HiMirror is one such example — a vanity mirror capable of analysing the evolving conditions of your skin while keeping a record of skincare and the efficacy of cosmetics. In other words, your skincare routine is about to level up.

“We’ve seen a huge ‘tech-celeration’ in this area during lockdown,” says Varga. It’s true — La Roche-Posay, Dermalogica and Shiseido are also pushing their own face-mapping features, designed to give accurate skincare readings and product recommendations. It represents a wider shift from a reactive to a proactive approach to personal care, where tech can help us build a closer relationship with ourselves. (Although, admittedly, the results are highly dependent on variables such as lighting and camera quality.)

 

A race to innovate

As future Covid-19 outbreaks might be a possibility, brands are locked into a race to innovate. “Advancements in AR technologies will play a key role in driving this,” Ukonwa Ojo, senior vice president of MAC Cosmetics, believes. After all, stay-at-home orders mean that we’ve been encouraged to prioritise touch-free shopping and virtually try on products.

Just a few years ago, a virtual try-on feature would have you looking like you’d been made over by a mortician, nowadays the effects can be hyperrealistic. MAC’s YouCam technology claims it can “create photo-realistic simulations that can be tested on any skin tone and adapted to different textures, mattes, sheens, glosses and more than 200 shades of lip or eye colours.”

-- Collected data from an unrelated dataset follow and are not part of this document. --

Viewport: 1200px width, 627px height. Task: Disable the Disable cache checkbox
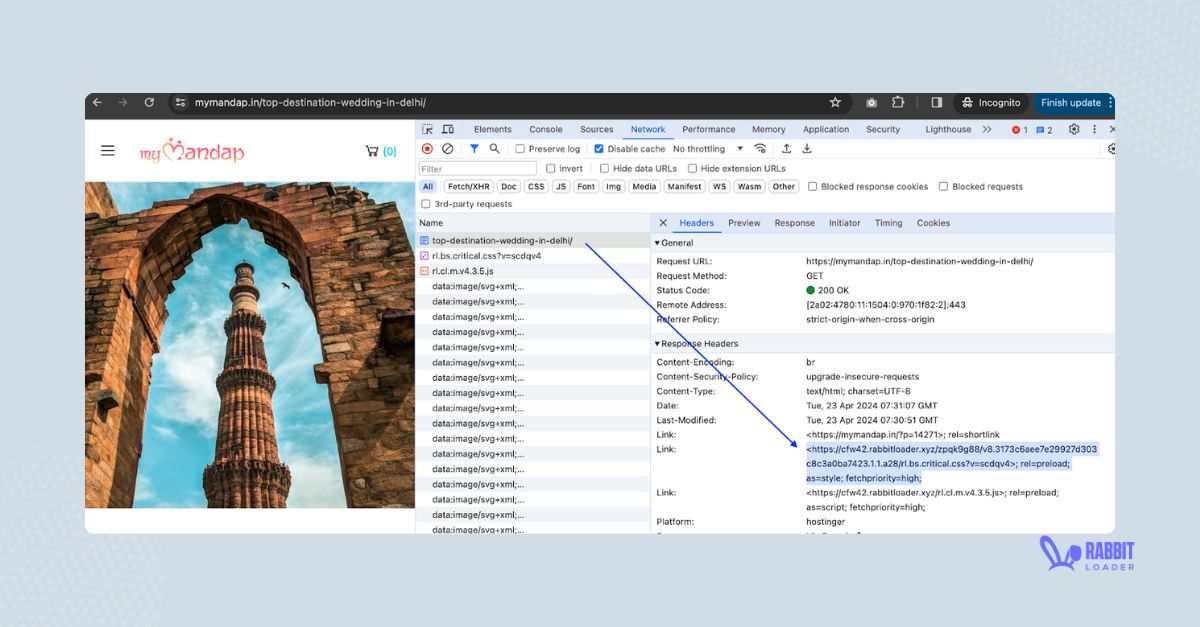598,148
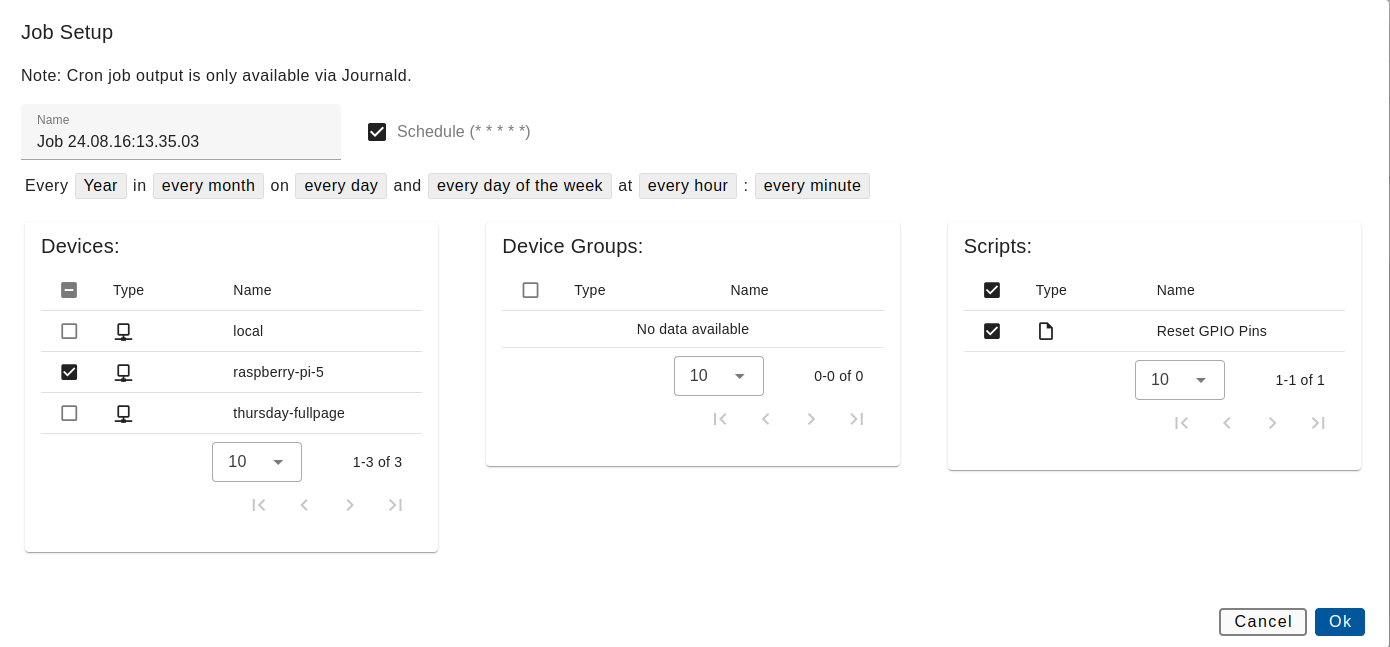This screenshot has width=1390, height=647.
Task: Open rows-per-page dropdown in Scripts panel
Action: [1179, 379]
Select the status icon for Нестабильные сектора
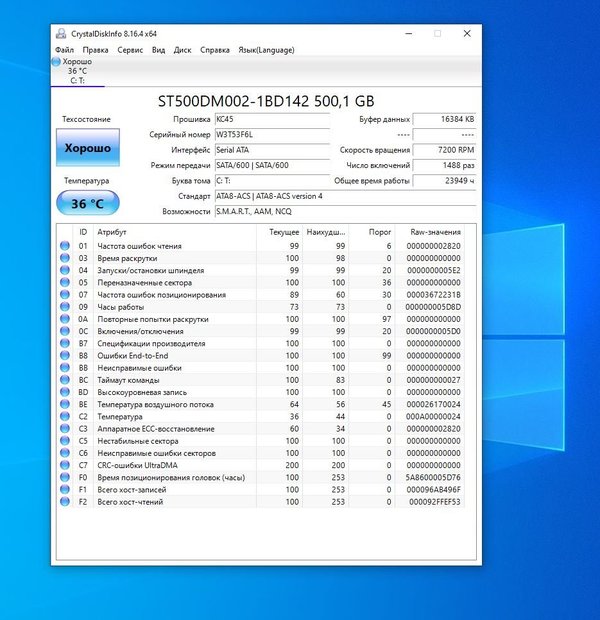The width and height of the screenshot is (600, 620). pyautogui.click(x=65, y=440)
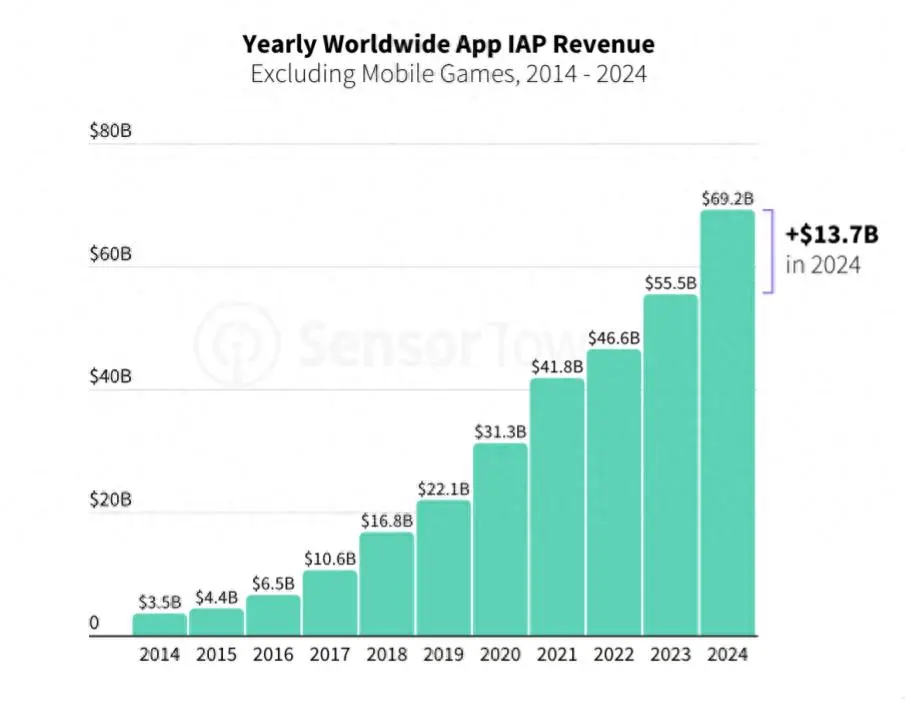Select the 2019 bar with $22.1B

tap(444, 568)
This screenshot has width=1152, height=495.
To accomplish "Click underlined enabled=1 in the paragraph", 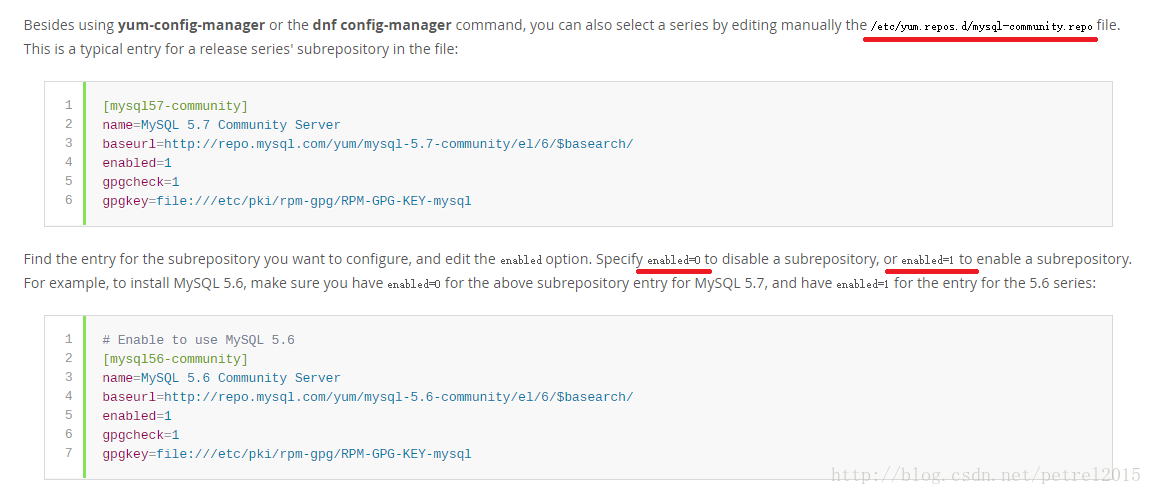I will [928, 260].
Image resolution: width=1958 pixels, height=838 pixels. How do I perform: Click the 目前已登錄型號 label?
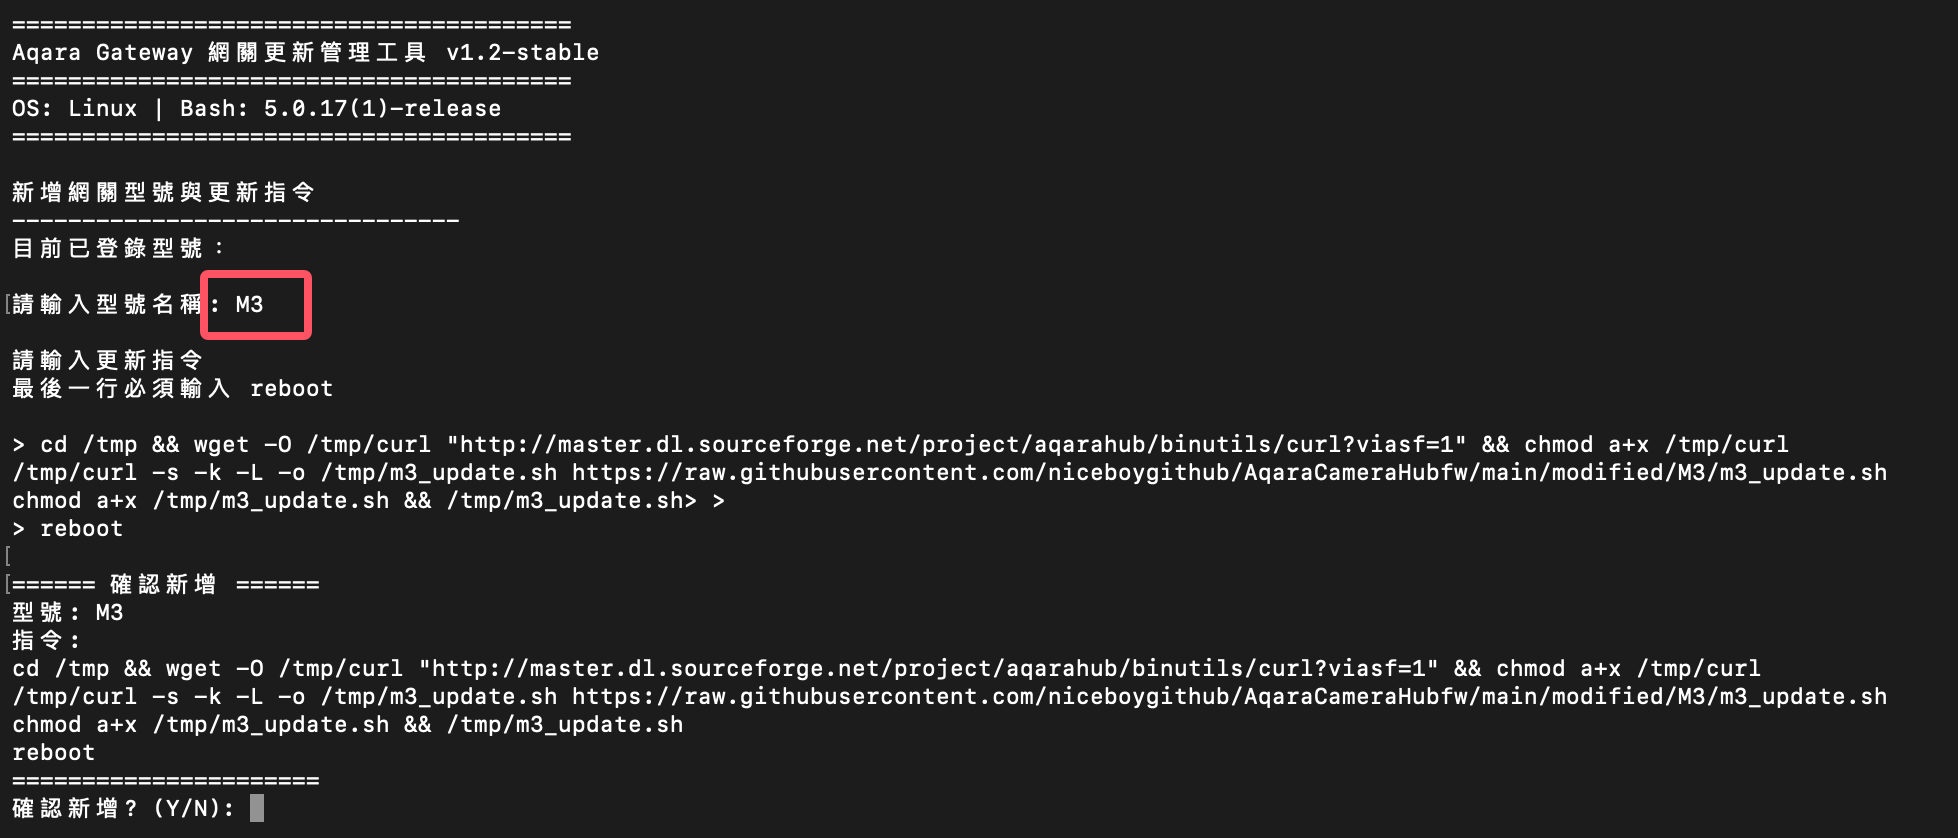tap(118, 248)
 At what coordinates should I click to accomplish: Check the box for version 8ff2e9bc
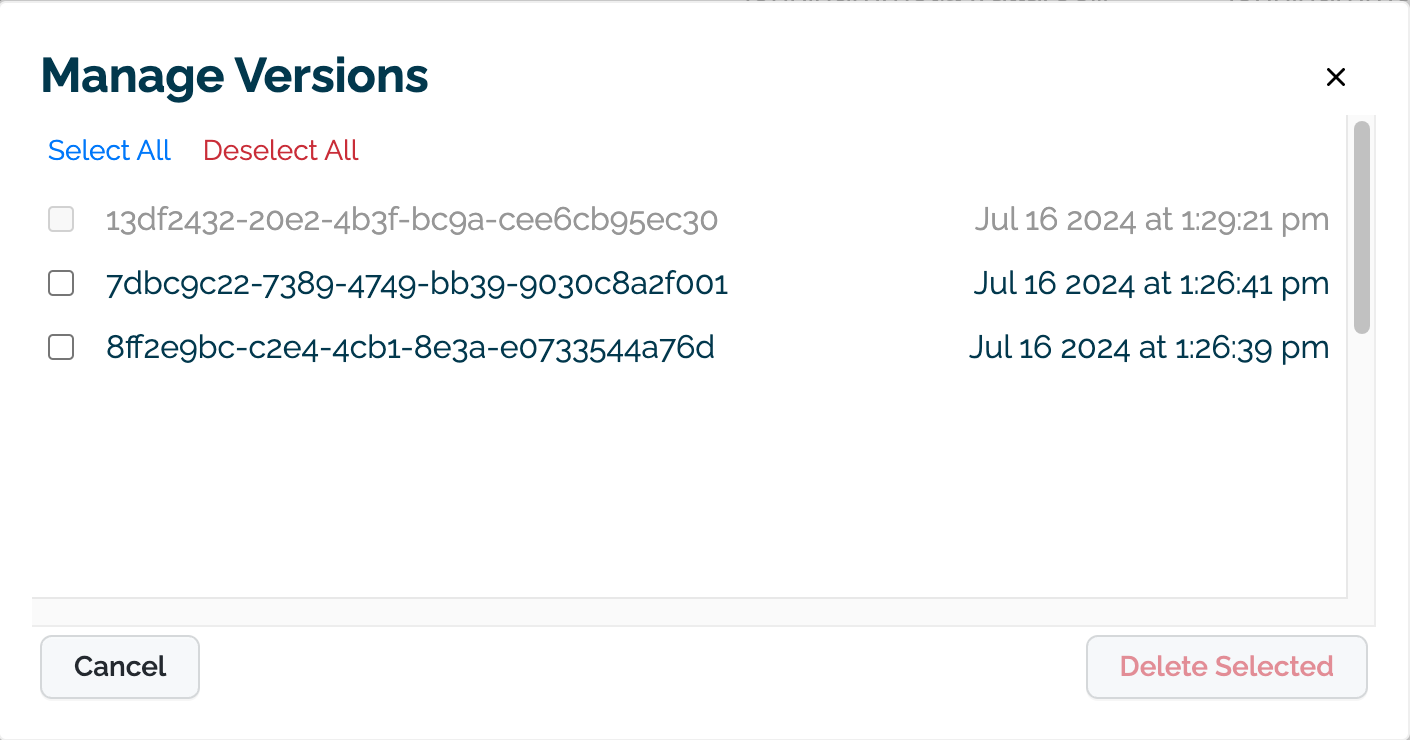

It’s no wonder, then, that MAC’s try-on has seen “a threefold increase in consumer engagement over the past eight weeks,” or that use of Estée Lauder’s virtual lipstick try-on has increased by a whopping 133 per cent. That’s thousands of try-ons with no residue left between testers, meaning realistic AR has the potential to be a game changer for colour cosmetics.

As we adopt an increasingly cautious mindset around touch, this is a trend that could stick far beyond the pandemic. But it’s also something we owe, at least in part, to social media. Because what is the difference, really, between a virtual try-on and a filter?

 

Beauty’s brave new world

Social media, particularly Instagram and YouTube, has been widely accredited with the democratisation of beauty. The authority once attributed to European fashion houses now lies at the hands of online communities, helmed by the likes of Charles Jeffrey, Jackie Aina and Nikkie de Jager. In 2018, beauty content generated more than 169 billion views on YouTube. The result is a highly engaged audience, fluent in small-print formulas and who know the difference between a retinol and retinoids.

At the intersection of this is “the phenomenon of wanting to look more beautiful online than in real life,” as Elizabeth Cherian of trends think tank Wunderman Thompson Intelligence puts it. But what if our digital selves were broadening the very definition of beautiful? Enter Ines Alpha, prolific 3D makeup artist and filter creator. For Alpha, who has worked with Selfridges and Christian Dior: “Beauty is an emotion, it’s very personal.” With little interest in what she calls society’s “Kardashian-esque beauty standards,” her work is futuristic and otherworldly, insisting “it’s OK to be weird and different.” A sentiment apparently shared by Instagram, which last year banned plastic-surgery filters. With the suggestion that 3D makeup could become as ubiquitous as the real thing, there is also the possibility of this shifting how we see ourselves in real life.

In the words of Alpha: “The future of beauty is never ending.” Under lockdown, the concept of the future feels almost unbearably charged. A new dawn in beauty technology will bring us closer to ourselves than ever before, but there is the potential to go beyond who we are, too. As the pandemic propels us to spend more time perfecting algorithms and curating our digital selves, we may well get there sooner than anticipated. Just not quite in the way we had imagined.